> Task statement
Please transcribe, word for word, only the lines from the one containing "Reply to Brendan" through the last line of the records below, both included, and leave out every picture.

[Pixel coordinate grounding data]
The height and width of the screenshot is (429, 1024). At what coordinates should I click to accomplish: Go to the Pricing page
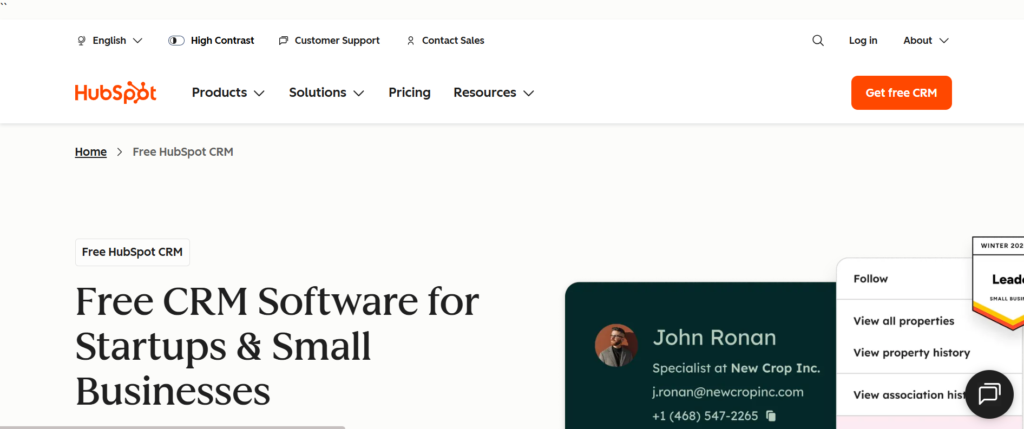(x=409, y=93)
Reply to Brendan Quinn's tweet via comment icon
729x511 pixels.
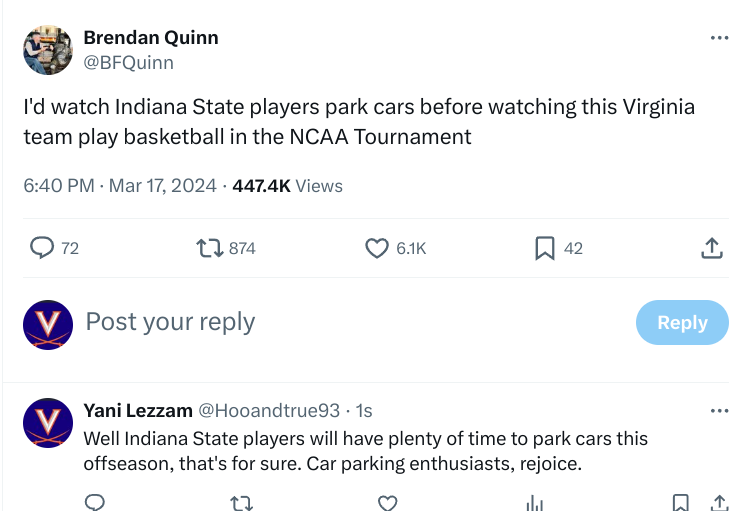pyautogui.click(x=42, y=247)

> Answer for this exercise
Reply to Brendan Quinn's tweet via comment icon
729x511 pixels.
pyautogui.click(x=42, y=247)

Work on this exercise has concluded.